One thing we've learned, and it works equally as well with Dell and Verizon sales too, is that if you put it all on the table up front, and make it clear you will walk right then and there if they don't play by the rules, 9 times out of 10 there will be no issues. Hang up and call again, or find another sales person, there will always be someone willing to take your cash if the first person won't.

Comment: Simple, easy explanation (Score 1) 460

by bruns (#30635330) Attached to: Do IT Pros Abuse Their Power?

Because, unlike the rest of the employees I don't visit Anime sites during business hours, saturating the T1 on a deadline, install 'codecs' which are actually viruses, and then lie to the boss and IT that I got a malware virus while using juno webmail and that I was just checking during my lunch hour.

Nothing impresses the boss more then lying to his face when he's got the logs of your web browsing from the past month sitting in front of him and he knows about your interests in tentacle porn.

That, my friend, is the difference between IT and regular employees.

Comment: Parts (Score 1) 970

by bruns (#30317956) Attached to: What Do You Do When Printers Cost Less Than Ink?

Where I am, there's a local surplus store that does robot workshops once or twice a month. Most of the motors, gears, etc come from scrap printers - they'll pile them out back, and recruit the kids and adults in the workship to rip them apart and collect the parts they need. Whats left over, is sent off for scrap/recycling.

Not only does it help teach the kids how to build things, but they learn the value of salvage and reusing components.

Comment: If the roles were reversed... (Score 0, Troll) 586

by bruns (#30026456) Attached to: Malware Can Download Child Porn To Your Computer

So, how much do you want to bet, that if the prosecution had found it, that they would have 'accidentally' forgot to tell the defense? Knee jerk reaction for a conviction is modus operandi for the police, regardless of if the person is guilty or not.

I love how the game law enforcement plays requires people to defend their innocence rather then the prosecution proving guilt.

Comment: Re:Reality (Score 1) 352

by bruns (#29696611) Attached to: In-Game Advertising Makes Games Better?

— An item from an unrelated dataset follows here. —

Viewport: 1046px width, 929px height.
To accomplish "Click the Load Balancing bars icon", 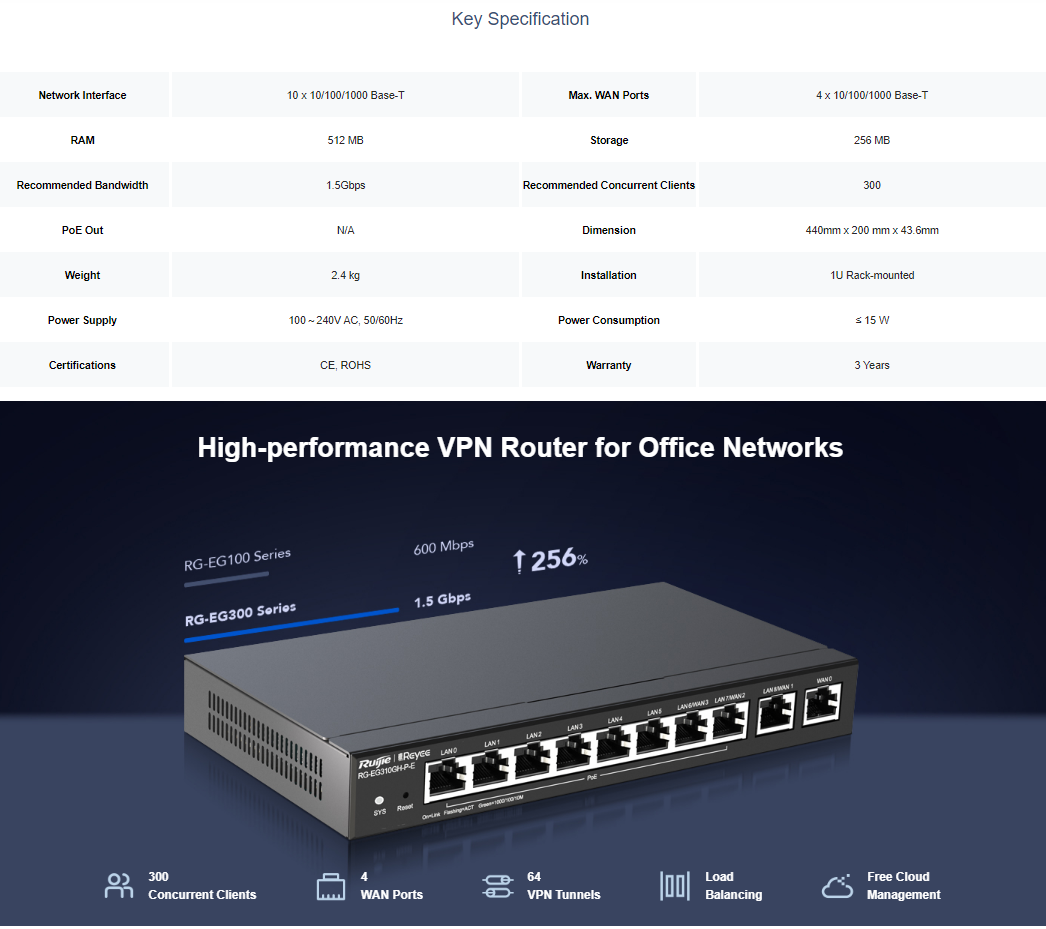I will pos(674,886).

If you didn't know, there is a reason why those ads are bright/shiny/big/etc - Times square is the only place in the city that requires business owners to have illuminated signs, in essence encouraging developers/business owners to create these huge billboards and such.

It would be pitch black in times square at night if there were no ads.

An optimist believes we live in the best world possible; a pessimist fears this is true.